### Problem to solve:
Scan the listing for "till" and copy out each line that has it.

'''

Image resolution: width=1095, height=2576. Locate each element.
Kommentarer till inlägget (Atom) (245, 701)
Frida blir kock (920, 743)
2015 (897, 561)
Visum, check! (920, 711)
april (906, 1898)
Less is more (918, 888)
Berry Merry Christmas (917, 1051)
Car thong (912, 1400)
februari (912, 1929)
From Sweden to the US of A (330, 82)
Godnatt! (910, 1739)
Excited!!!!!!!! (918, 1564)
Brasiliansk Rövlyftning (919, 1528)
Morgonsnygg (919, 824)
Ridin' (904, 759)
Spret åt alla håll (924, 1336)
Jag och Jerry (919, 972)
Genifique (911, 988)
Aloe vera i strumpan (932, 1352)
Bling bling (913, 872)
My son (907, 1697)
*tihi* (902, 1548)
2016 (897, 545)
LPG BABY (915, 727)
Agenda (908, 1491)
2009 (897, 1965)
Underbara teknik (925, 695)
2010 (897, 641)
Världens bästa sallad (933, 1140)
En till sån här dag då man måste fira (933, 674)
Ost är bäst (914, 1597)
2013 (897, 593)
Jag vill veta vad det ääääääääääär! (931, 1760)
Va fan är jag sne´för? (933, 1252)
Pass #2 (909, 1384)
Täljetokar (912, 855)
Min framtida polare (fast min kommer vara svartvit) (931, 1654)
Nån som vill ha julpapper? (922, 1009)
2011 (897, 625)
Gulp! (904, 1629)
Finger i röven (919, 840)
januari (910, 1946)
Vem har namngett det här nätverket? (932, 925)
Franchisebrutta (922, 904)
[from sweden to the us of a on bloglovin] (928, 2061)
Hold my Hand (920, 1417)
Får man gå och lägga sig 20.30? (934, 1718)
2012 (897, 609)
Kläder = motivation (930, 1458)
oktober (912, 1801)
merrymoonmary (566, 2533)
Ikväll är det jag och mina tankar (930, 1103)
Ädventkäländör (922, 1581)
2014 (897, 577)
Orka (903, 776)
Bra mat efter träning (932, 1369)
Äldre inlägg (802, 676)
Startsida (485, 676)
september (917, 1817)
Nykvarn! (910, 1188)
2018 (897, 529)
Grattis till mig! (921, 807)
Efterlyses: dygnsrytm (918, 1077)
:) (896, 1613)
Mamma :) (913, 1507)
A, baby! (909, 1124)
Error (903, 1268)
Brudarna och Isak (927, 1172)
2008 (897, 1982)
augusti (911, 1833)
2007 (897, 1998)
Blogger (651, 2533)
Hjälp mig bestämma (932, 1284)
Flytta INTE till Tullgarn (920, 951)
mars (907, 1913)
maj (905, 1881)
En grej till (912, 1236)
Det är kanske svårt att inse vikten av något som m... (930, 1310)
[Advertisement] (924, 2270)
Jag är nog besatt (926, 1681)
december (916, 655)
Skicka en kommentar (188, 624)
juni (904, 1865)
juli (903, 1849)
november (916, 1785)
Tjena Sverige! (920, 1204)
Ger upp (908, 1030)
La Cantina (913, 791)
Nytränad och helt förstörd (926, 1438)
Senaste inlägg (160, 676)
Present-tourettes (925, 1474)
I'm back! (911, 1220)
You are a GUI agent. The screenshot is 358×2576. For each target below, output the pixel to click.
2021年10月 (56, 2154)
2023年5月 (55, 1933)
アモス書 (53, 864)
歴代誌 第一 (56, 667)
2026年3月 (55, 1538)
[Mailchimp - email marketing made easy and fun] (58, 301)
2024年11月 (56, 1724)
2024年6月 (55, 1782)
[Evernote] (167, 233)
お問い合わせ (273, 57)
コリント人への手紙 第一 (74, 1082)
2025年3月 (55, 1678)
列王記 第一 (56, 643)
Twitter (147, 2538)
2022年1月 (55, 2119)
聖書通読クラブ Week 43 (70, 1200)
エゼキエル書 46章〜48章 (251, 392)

'''

### Result of the exercise:
Kommentarer till inlägget (Atom) (245, 701)
En till sån här dag då man måste fira (933, 674)
Grattis till mig! (921, 807)
Flytta INTE till Tullgarn (920, 951)
En grej till (912, 1236)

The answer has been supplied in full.